RTNINDIA - Fundamental Analysis: Financial Health & Valuation
Back to ListFundamental Rating: 1.8
| Stock Code | RTNINDIA | Market Cap | 5,269 Cr. | Current Price | 38.1 ₹ | High / Low | 69.7 ₹ |
| Book Value | 8.46 ₹ | Dividend Yield | 0.00 % | ROCE | 10.6 % | ROE | 10.7 % |
| Face Value | 2.00 ₹ | DMA 50 | 42.9 ₹ | DMA 200 | 50.3 ₹ | Chg in FII Hold | 0.22 % |
| Chg in DII Hold | -0.04 % | PAT Qtr | -401 Cr. | PAT Prev Qtr | 514 Cr. | RSI | 30.6 |
| MACD | -1.15 | Volume | 9,41,724 | Avg Vol 1Wk | 12,17,111 | Low price | 37.4 ₹ |
| High price | 69.7 ₹ | Debt to equity | 0.56 | 52w Index | 2.07 % | Qtr Profit Var | -63.8 % |
| EPS | -2.88 ₹ | Industry PE | 56.3 |
📊 Financials: RTN India shows weak fundamentals with EPS at -2.88 ₹, reflecting losses. ROE of 10.7% and ROCE of 10.6% are moderate but overshadowed by negative profitability. Debt-to-equity at 0.56 indicates manageable leverage. Quarterly PAT collapsed from 514 Cr. to -401 Cr., a -63.8% variation, raising serious concerns about earnings stability. Dividend yield is 0.00%, offering no income support for investors.

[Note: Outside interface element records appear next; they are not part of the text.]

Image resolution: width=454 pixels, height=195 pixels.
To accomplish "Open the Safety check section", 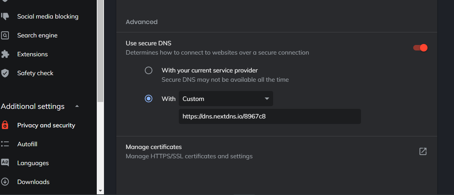I will (x=35, y=73).
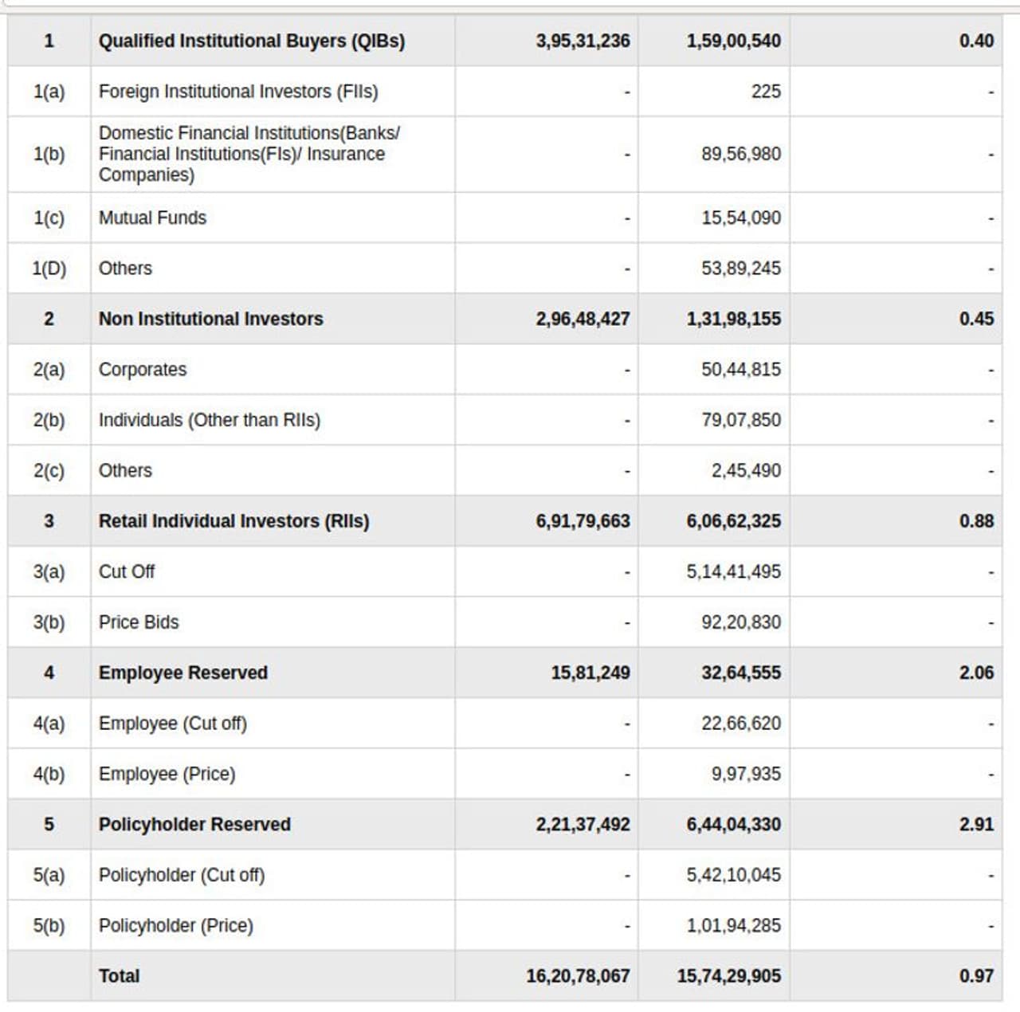The width and height of the screenshot is (1020, 1012).
Task: Select the Mutual Funds row label
Action: (152, 218)
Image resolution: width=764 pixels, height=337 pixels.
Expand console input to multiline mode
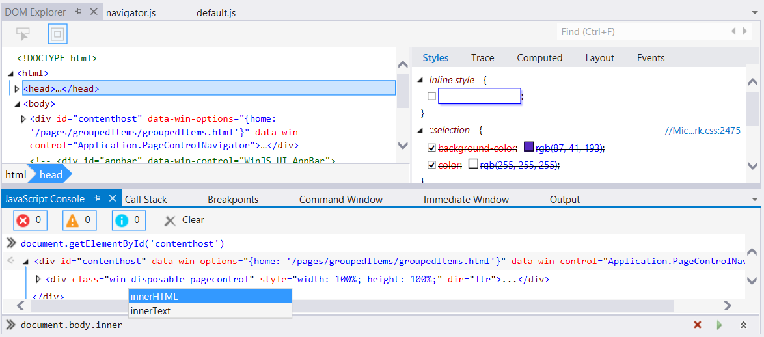[x=743, y=325]
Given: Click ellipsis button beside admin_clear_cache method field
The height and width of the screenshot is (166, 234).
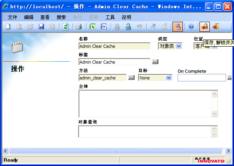Looking at the screenshot, I should tap(131, 77).
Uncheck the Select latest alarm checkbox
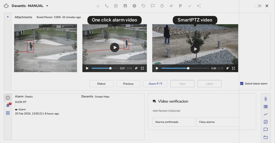 242,84
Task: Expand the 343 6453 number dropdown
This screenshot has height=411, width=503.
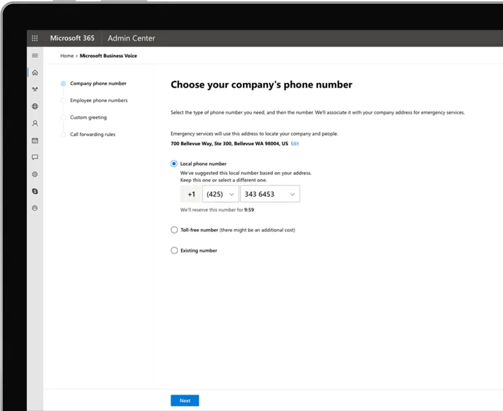Action: point(270,194)
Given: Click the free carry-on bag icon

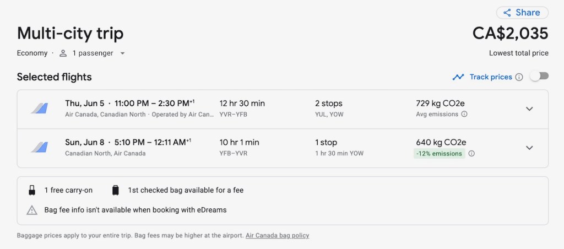Looking at the screenshot, I should 32,191.
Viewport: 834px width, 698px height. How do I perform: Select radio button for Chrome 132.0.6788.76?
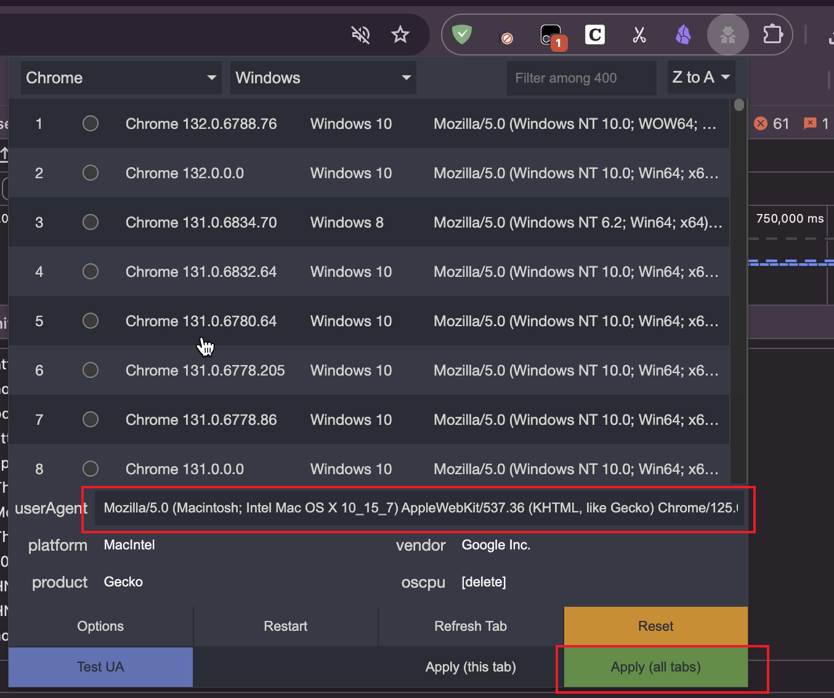click(91, 124)
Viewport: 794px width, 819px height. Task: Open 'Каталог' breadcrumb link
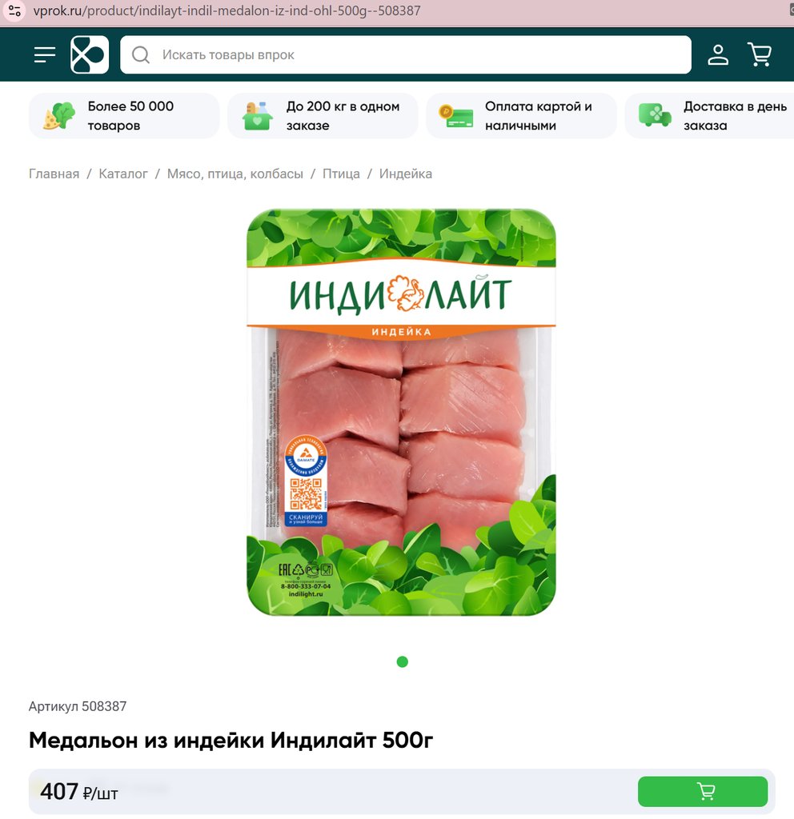(123, 174)
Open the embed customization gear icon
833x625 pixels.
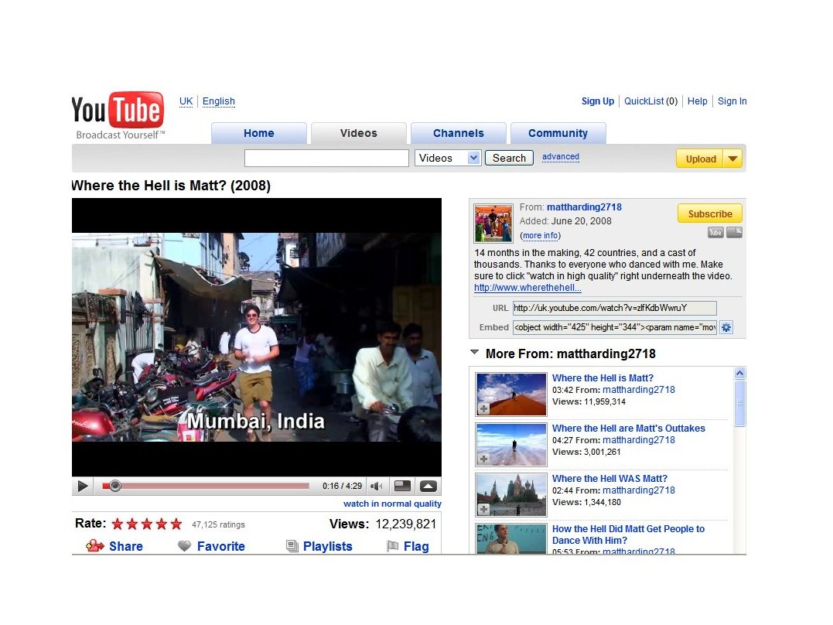(x=725, y=327)
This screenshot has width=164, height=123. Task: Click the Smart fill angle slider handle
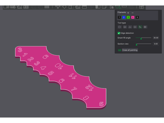click(x=141, y=38)
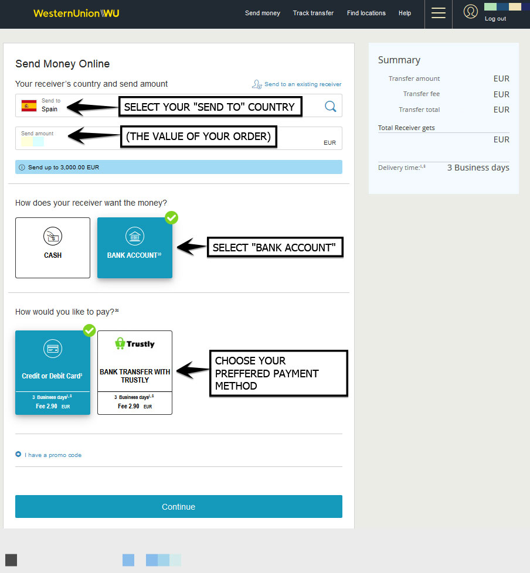Open Send money in top navigation
530x573 pixels.
[x=262, y=13]
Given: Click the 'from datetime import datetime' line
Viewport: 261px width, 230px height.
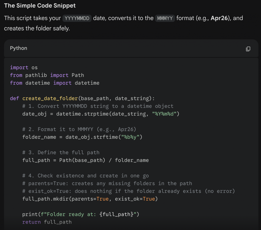Looking at the screenshot, I should click(x=55, y=83).
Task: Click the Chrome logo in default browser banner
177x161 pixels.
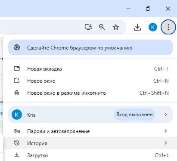Action: coord(17,47)
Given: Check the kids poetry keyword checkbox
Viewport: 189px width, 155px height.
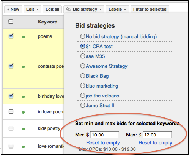Looking at the screenshot, I should point(11,128).
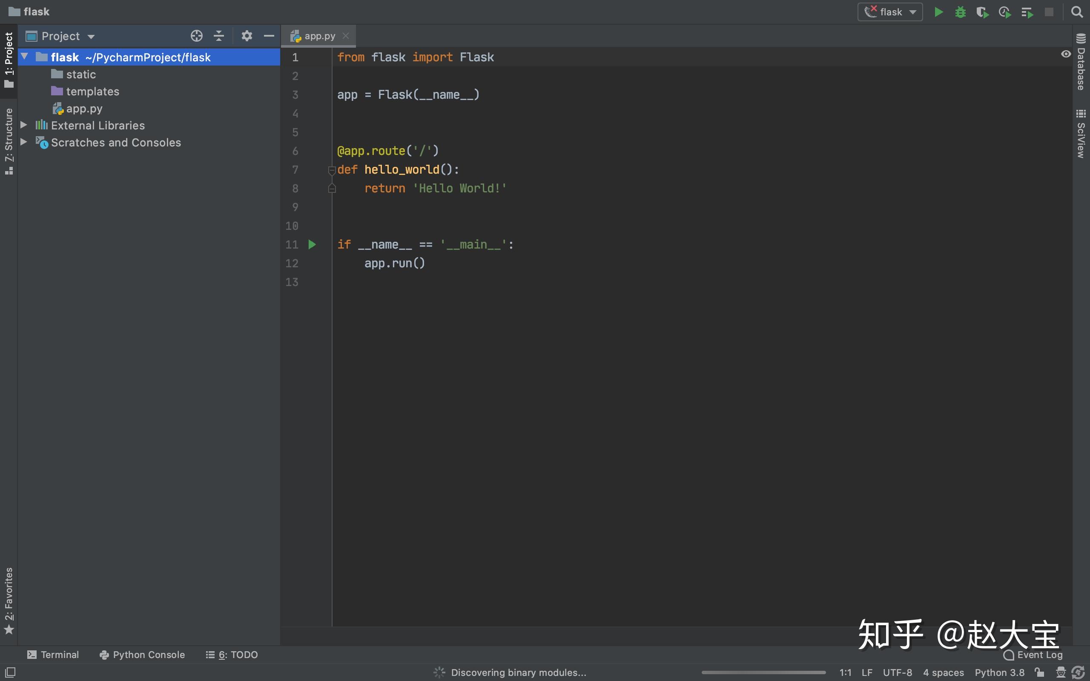Hide the Project tool window

click(269, 36)
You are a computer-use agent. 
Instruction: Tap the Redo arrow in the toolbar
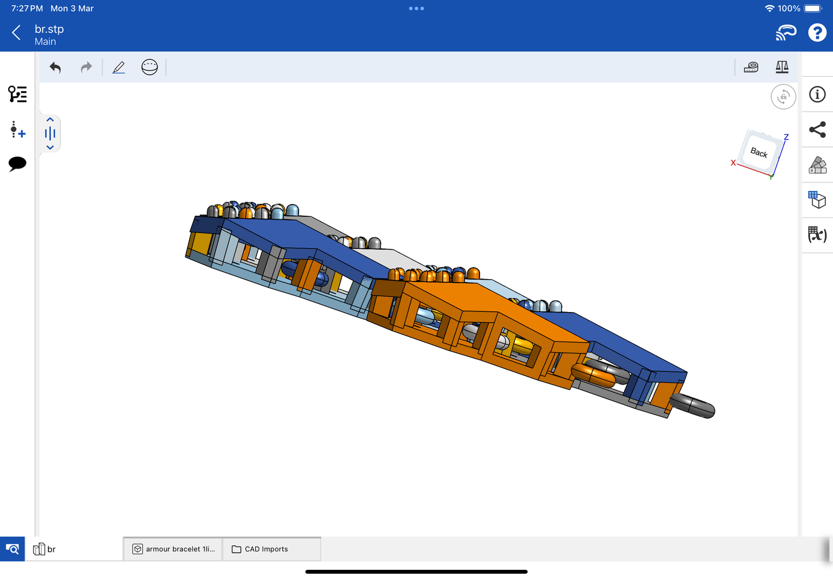pos(86,67)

💹 Valuation: The stock currently has no meaningful P/E due to negative earnings. Book Value of 8.46 ₹ gives a P/B ratio of ~4.5, which is expensive considering losses. PEG ratio is unavailable, reflecting lack of growth visibility. Intrinsic value appears significantly lower than current market price, making the stock overvalued relative to fundamentals.
🏢 Business Model & Health: RTN India operates in infrastructure and power transmission projects. Competitive advantage lies in government contracts and sectoral demand. However, profitability collapse and weak earnings trends undermine overall health. Balance sheet leverage is moderate, but cash flow risks remain high.
🎯 Entry Zone: Current price of 38.1 ₹ is near its 52-week low (37.4 ₹), far below its high (69.7 ₹). RSI at 30.6 suggests oversold conditions, but fundamentals do not justify aggressive entry. A cautious entry zone would be around 30–33 ₹, only for speculative investors willing to take high risk.
📈 Long-Term Holding Guidance: RTN India is risky for long-term holding given earnings collapse and lack of dividend support. Investors should avoid heavy exposure until profitability stabilizes. Current fundamentals do not justify long-term commitment.
Positive
- 📊 Manageable debt-to-equity ratio (0.56).
- 📉 RSI near oversold levels, potential for short-term technical rebound.
- 🏢 Presence in infrastructure and power transmission sector with government-linked projects.
Limitation
- ⚠️ Negative EPS (-2.88 ₹).
- 📉 Collapse in quarterly PAT (-401 Cr.).
- 📊 No dividend yield (0.00%).
- 💸 Overvalued P/B ratio (~4.5) despite losses.
Company Negative News
- 📉 Decline in quarterly profits with heavy losses.
- ⚠️ Reduction in DII holdings (-0.04%).
Company Positive News
- 📈 Slight increase in FII holdings (+0.22%).
- 💹 Sectoral demand in infrastructure provides long-term potential if profitability recovers.
Industry
- ⚡ Infrastructure and power transmission sector supported by government investment.
- 📊 Industry PE at 56.3, highlighting RTN India’s weak fundamentals compared to peers.
Conclusion
⚖️ RTN India faces severe earnings challenges and lacks dividend support, making it a high-risk investment. Entry is advisable only around 30–33 ₹ for speculative investors. Long-term holding should be avoided until profitability stabilizes and fundamentals improve.
Would you like me to also prepare a risk-reward scenario analysis to highlight potential upside versus downside for RTN India?